My mate whinge all day about bad companies ruining the planet and drinks that Danone smart water bullshit.

[–] [email protected] 1 points 4 days ago

Yeah, same people that get stressed about climate change then fly on jets without even considering the 100 liters/hour the plane burns to fly them and their luggage.

[–] [email protected] 1 points 4 days ago

Well soon he will be smart enough to stop drinking it.

[–] [email protected] -1 points 5 days ago (1 children)

So all those companies are just lower generation. So it's not like they can just stop, people need the electricity.

I don't know about you guys but Id rather have a habitable planet with breathable air than electricity.

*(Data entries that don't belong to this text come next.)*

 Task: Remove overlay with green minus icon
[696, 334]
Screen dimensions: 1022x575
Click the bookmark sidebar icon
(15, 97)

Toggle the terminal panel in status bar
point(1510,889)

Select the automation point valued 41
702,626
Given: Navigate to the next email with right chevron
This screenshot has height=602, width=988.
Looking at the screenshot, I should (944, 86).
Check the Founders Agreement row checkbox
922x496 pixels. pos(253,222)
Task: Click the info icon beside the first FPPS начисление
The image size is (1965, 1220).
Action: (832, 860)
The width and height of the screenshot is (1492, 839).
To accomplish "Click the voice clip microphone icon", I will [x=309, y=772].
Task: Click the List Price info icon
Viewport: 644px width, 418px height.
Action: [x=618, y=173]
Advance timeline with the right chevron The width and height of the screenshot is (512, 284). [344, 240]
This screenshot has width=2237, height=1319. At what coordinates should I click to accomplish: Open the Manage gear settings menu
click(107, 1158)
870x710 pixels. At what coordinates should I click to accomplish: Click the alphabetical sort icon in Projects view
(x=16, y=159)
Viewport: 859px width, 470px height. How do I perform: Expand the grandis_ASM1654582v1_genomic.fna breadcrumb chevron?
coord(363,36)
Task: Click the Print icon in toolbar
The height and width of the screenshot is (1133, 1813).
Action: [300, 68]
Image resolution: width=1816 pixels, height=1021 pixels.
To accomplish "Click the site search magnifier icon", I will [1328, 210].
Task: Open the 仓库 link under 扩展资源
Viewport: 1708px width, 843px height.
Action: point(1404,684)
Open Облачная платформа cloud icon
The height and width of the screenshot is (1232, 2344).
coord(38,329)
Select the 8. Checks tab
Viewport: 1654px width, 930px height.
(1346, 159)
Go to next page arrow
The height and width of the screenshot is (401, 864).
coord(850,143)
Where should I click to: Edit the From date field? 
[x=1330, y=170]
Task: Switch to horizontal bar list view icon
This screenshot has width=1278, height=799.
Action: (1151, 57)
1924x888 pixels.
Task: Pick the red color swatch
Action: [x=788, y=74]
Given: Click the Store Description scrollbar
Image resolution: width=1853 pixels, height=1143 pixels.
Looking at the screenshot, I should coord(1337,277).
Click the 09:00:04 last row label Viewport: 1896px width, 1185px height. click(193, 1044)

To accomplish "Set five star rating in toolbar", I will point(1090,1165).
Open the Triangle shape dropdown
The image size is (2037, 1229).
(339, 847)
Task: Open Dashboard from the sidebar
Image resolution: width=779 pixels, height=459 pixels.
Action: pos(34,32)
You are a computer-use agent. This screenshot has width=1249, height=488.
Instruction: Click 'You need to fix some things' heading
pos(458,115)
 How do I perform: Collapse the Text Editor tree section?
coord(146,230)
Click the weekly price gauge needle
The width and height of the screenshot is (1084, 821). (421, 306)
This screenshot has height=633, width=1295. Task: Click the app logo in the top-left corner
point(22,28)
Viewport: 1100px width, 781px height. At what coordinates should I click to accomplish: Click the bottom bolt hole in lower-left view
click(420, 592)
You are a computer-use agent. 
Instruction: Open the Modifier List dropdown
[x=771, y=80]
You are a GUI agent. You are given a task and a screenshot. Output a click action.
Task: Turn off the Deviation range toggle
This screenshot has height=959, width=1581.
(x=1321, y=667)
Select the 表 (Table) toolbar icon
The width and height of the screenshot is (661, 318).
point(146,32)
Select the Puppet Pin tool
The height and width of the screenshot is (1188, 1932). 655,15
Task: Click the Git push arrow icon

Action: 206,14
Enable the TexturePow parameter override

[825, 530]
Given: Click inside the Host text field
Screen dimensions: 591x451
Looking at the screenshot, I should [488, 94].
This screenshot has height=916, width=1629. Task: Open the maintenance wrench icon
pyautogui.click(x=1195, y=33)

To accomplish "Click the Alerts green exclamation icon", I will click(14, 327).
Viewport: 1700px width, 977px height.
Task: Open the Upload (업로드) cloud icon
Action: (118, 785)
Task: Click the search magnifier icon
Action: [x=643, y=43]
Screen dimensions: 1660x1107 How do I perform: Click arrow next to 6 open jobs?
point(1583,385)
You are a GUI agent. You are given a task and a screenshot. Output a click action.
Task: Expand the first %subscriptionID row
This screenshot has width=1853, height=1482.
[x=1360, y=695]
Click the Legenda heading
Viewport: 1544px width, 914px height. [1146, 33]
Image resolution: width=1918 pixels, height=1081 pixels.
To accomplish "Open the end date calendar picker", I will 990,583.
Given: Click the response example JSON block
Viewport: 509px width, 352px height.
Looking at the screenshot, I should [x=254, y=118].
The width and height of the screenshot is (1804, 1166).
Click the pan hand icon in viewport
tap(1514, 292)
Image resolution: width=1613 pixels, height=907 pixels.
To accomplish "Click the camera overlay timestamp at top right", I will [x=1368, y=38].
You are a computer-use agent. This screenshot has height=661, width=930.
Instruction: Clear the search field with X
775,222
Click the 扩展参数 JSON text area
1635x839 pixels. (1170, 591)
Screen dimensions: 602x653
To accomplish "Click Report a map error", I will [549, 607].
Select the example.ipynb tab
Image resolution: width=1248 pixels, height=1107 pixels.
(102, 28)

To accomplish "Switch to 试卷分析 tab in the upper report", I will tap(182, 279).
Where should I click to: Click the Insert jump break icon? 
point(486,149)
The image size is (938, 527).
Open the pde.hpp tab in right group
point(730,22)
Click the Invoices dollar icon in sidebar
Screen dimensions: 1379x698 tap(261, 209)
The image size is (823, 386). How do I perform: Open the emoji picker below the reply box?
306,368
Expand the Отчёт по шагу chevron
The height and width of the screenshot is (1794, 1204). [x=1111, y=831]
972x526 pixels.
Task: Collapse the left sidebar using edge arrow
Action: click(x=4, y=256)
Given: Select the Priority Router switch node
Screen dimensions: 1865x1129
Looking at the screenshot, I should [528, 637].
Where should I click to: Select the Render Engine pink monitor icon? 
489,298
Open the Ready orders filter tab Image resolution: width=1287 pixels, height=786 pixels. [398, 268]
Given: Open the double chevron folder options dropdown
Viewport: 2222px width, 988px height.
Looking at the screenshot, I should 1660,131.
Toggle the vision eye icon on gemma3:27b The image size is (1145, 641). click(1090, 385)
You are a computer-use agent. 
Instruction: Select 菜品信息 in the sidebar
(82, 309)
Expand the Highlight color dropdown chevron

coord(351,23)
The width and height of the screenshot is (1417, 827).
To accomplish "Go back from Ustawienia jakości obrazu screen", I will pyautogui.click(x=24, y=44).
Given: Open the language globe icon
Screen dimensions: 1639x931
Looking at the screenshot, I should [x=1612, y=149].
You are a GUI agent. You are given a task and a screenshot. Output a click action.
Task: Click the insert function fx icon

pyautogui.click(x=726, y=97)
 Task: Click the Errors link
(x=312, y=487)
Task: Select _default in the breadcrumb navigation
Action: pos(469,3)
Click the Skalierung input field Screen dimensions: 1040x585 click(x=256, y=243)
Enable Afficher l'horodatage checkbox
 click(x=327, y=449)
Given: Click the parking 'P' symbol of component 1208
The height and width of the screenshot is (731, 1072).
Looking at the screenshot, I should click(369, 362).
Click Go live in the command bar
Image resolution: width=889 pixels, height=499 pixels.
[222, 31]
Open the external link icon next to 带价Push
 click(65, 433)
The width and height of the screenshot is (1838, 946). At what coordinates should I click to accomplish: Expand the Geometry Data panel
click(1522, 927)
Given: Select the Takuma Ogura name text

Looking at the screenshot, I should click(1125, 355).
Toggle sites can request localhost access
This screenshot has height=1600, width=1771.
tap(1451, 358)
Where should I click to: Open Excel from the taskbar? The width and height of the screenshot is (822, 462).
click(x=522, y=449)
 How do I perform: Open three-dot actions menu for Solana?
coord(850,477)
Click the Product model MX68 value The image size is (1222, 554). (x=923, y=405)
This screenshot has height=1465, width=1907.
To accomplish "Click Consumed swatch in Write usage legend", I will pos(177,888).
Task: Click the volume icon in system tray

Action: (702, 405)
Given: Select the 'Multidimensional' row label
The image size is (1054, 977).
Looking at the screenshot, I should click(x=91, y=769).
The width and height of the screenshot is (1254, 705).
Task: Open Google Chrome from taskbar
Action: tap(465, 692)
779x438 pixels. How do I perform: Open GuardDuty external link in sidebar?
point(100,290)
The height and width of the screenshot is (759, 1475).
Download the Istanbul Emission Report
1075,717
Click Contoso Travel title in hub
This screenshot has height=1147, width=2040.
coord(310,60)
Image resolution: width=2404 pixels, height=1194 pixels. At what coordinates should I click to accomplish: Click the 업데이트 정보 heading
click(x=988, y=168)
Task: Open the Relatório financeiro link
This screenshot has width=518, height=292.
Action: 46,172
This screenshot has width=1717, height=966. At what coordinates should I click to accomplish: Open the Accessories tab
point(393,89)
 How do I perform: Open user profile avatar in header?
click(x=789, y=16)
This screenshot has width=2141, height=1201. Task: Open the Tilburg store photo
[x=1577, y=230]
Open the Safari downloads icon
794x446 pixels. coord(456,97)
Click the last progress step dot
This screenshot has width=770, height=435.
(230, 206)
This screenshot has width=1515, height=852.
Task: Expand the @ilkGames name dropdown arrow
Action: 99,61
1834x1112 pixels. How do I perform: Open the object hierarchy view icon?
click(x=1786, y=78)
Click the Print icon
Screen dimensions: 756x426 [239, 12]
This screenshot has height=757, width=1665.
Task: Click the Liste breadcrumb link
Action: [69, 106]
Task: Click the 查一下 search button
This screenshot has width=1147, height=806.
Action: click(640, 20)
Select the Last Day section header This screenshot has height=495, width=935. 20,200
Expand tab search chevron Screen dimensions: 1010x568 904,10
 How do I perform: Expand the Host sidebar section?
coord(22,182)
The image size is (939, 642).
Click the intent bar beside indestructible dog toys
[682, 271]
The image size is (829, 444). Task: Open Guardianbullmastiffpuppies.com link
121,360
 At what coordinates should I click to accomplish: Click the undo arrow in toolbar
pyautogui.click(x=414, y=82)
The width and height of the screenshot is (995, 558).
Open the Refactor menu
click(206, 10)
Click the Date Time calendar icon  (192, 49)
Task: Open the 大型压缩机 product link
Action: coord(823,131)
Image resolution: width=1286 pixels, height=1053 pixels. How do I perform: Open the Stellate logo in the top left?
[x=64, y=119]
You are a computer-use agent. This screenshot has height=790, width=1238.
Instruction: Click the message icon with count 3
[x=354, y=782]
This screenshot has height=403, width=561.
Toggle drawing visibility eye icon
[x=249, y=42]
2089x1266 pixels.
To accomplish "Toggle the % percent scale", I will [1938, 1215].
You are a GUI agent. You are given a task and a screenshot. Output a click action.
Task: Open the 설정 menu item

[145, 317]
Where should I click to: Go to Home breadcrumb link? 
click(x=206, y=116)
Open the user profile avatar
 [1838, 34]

It sickens me how convenience is valued over everything else.

[–] explodicle 4 points 5 days ago (1 children)

People in hospitals will die without that electricity. You can be all sickened and uppity on your electronic device if you want, but the only realistic solution is replacing infrastructure.

[–] [email protected] -1 points 5 days ago (1 children)

People are already dying from the effects of climate change so I dont understand the point you are trying to make

[–] explodicle 0 points 5 days ago (1 children)

You are asking people to let Gam Gam die so some random person they'll never meet will live. "Just stop" is never. going. to. happen. Even the pockets of humanity left after the bulk of climate change will continue high energy use per capita.

The only realistic solution is greener energy.

[–] [email protected] -4 points 5 days ago (1 children)

Gam Gam's life shouldn't be worth more than "some random person"

[–] [email protected] 0 points 4 days ago

If I ever need to pick who lives between a family member and you, dear internet stranger, I wouldn't even bother going to your funeral.